-- begin --

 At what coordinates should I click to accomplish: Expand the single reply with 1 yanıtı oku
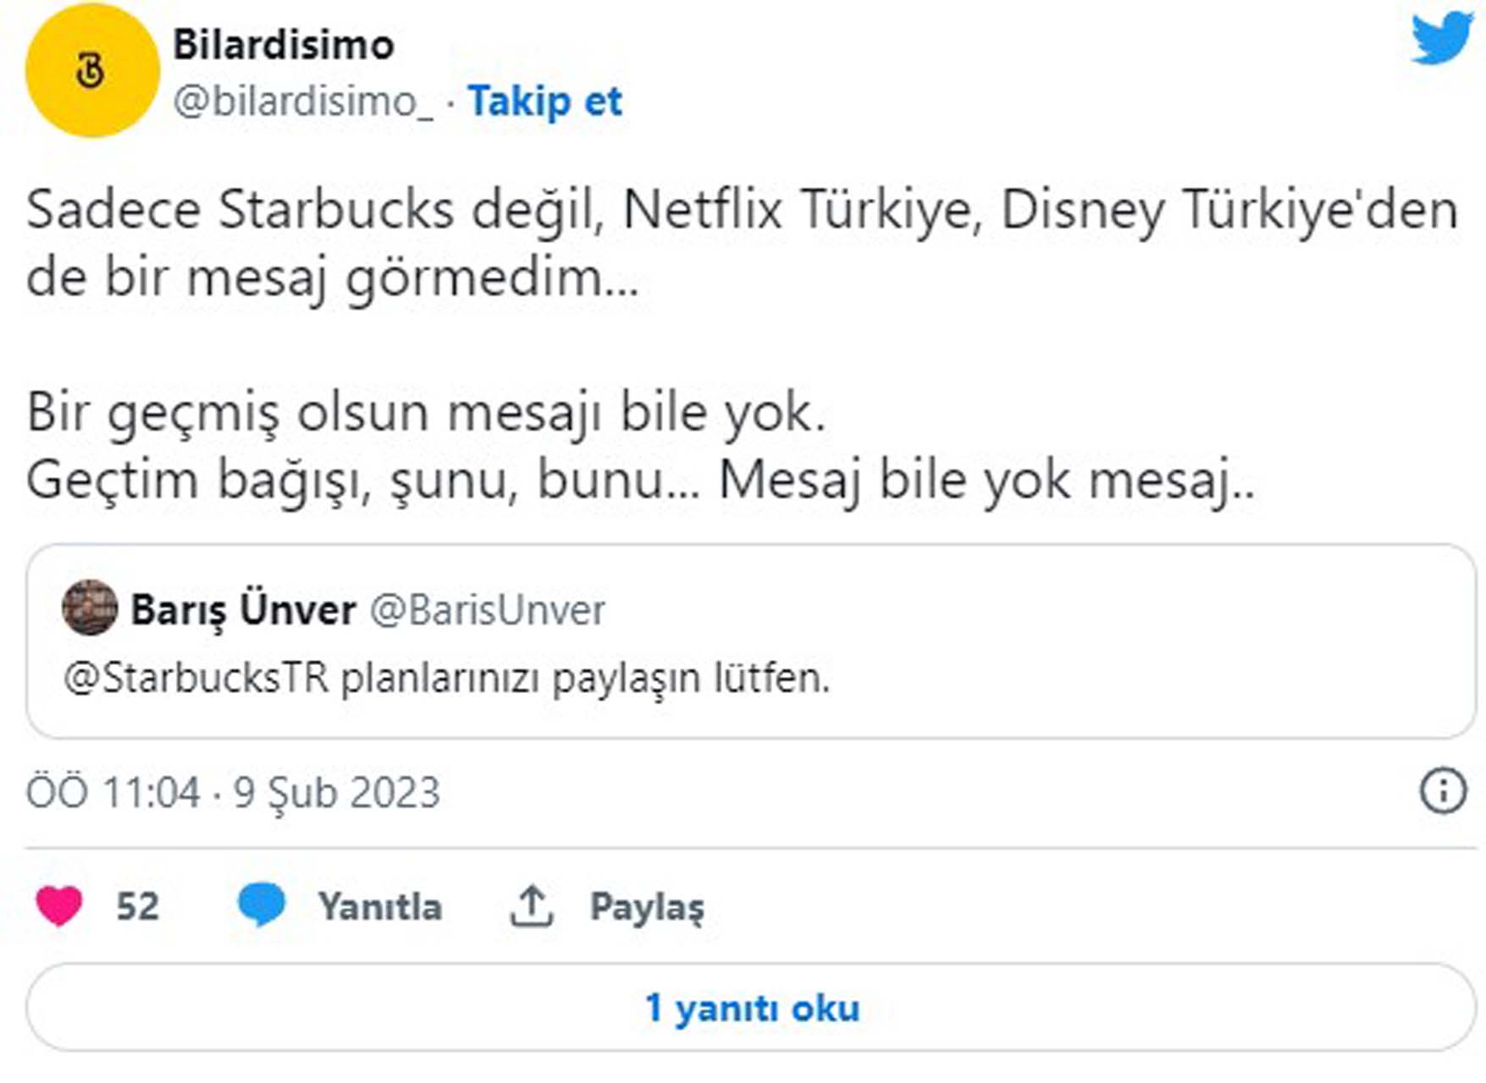[752, 1007]
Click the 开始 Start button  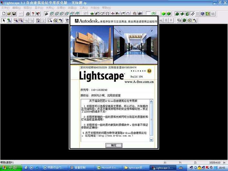(x=11, y=168)
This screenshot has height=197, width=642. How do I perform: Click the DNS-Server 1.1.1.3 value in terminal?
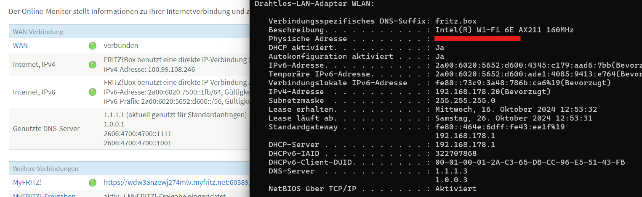451,171
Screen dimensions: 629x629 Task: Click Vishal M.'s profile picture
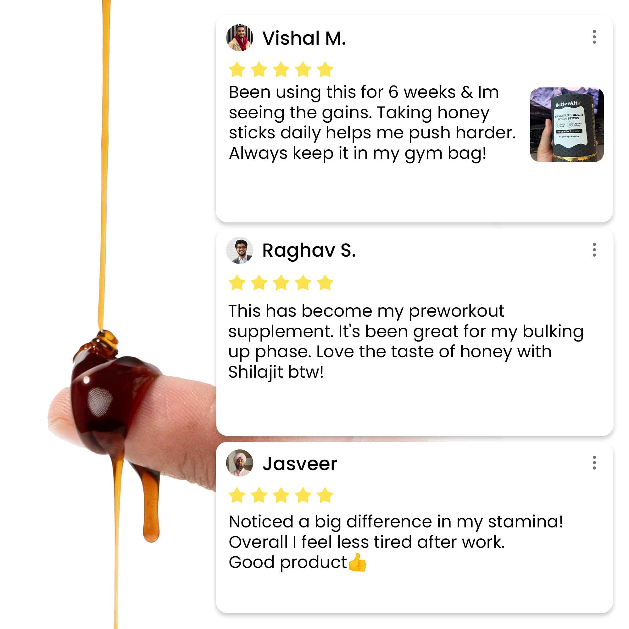pyautogui.click(x=240, y=38)
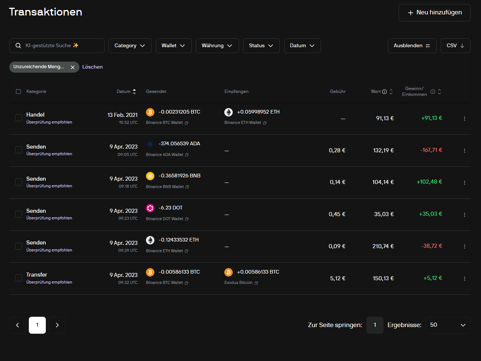Click copy icon next to Exodus Bitcoin
Viewport: 481px width, 361px height.
pyautogui.click(x=256, y=283)
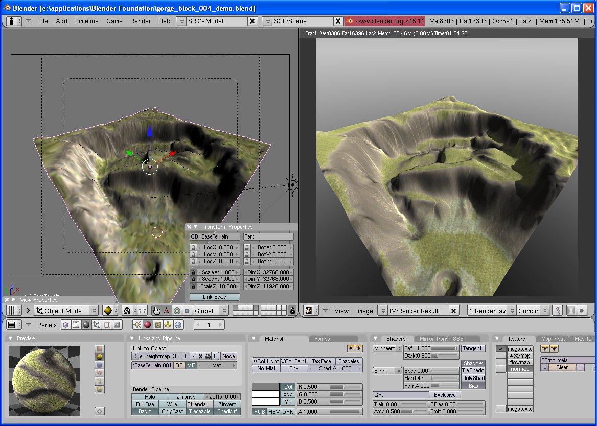597x426 pixels.
Task: Open the Texture buttons icon
Action: click(x=158, y=325)
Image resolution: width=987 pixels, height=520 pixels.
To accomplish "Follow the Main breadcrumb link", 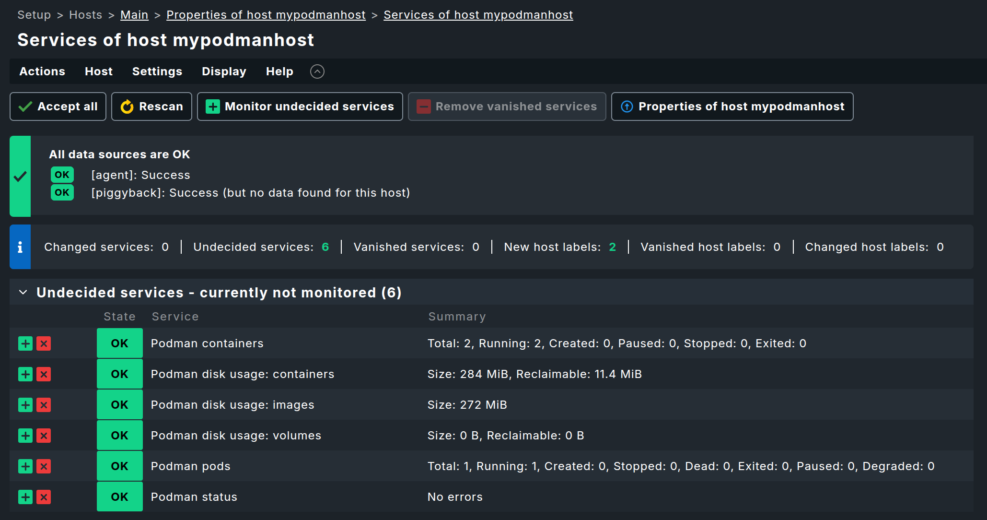I will tap(134, 15).
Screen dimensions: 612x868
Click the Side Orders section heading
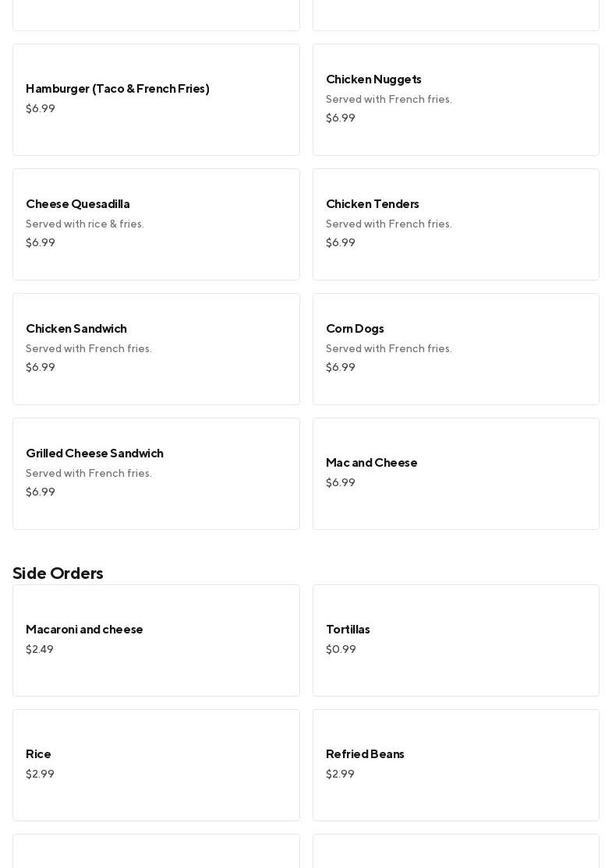(58, 573)
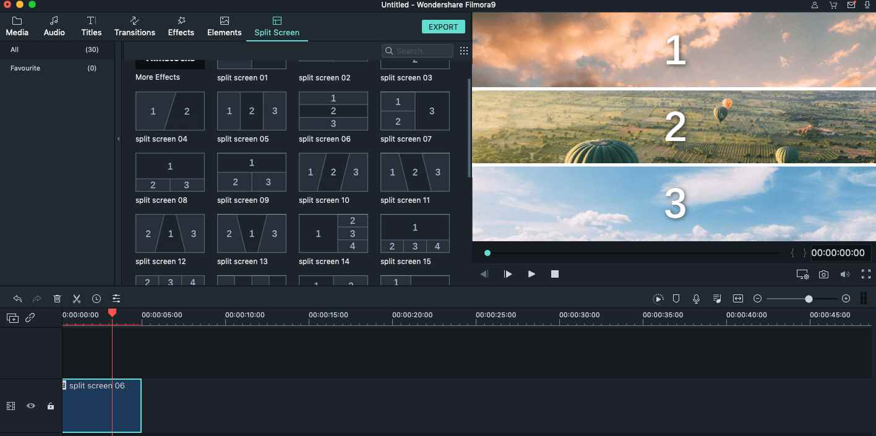876x436 pixels.
Task: Toggle the track lock padlock icon
Action: pyautogui.click(x=50, y=406)
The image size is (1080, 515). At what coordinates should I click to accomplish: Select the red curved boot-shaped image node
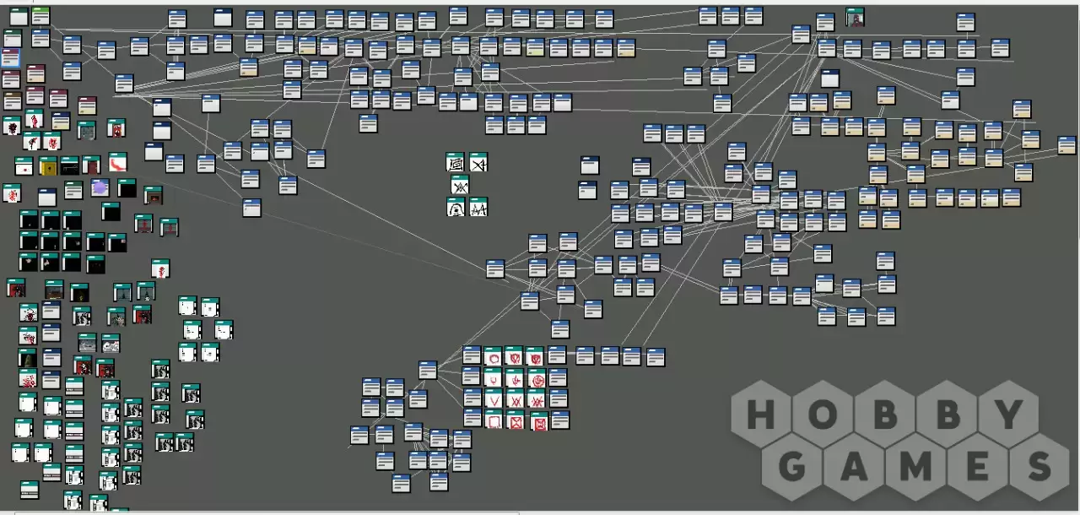pyautogui.click(x=117, y=162)
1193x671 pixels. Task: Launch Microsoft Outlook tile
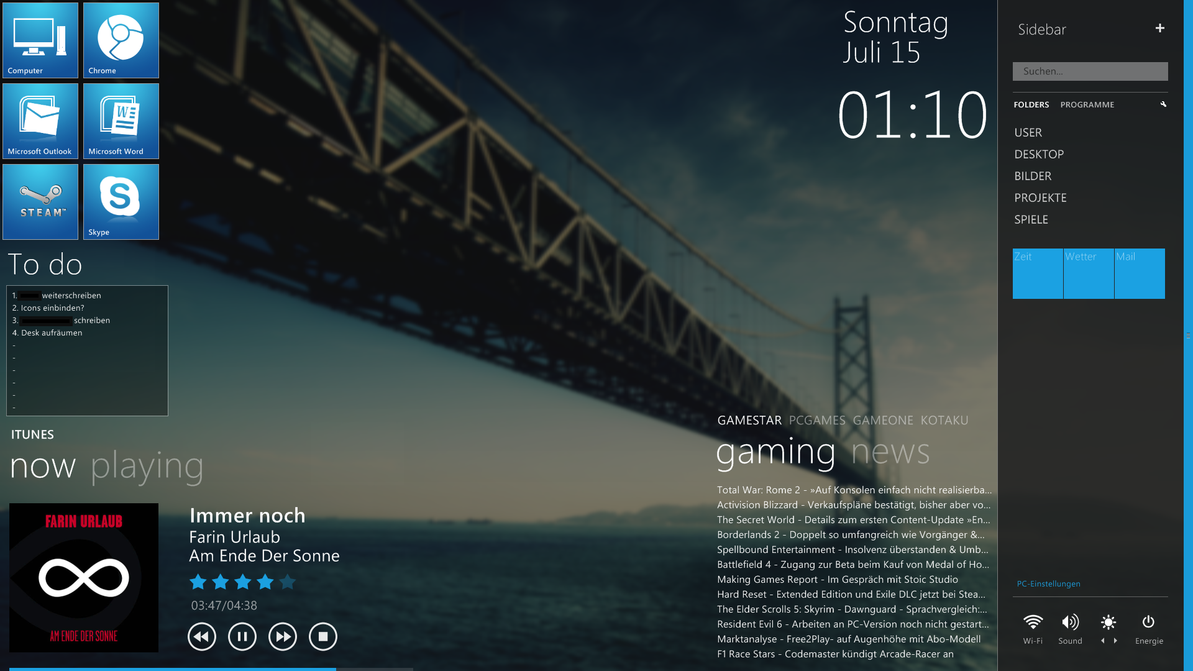click(40, 121)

-- end --

[Exercise instructions]
Rewrite the entries from the line containing "1193x671 pixels. Task: Launch" through the last entry, substituting "Microsoft Teams" for "Microsoft Outlook" and leaving everything else unchanged. Omit the pictures from your answer.

[Answer to the exercise]
1193x671 pixels. Task: Launch Microsoft Teams tile
click(40, 121)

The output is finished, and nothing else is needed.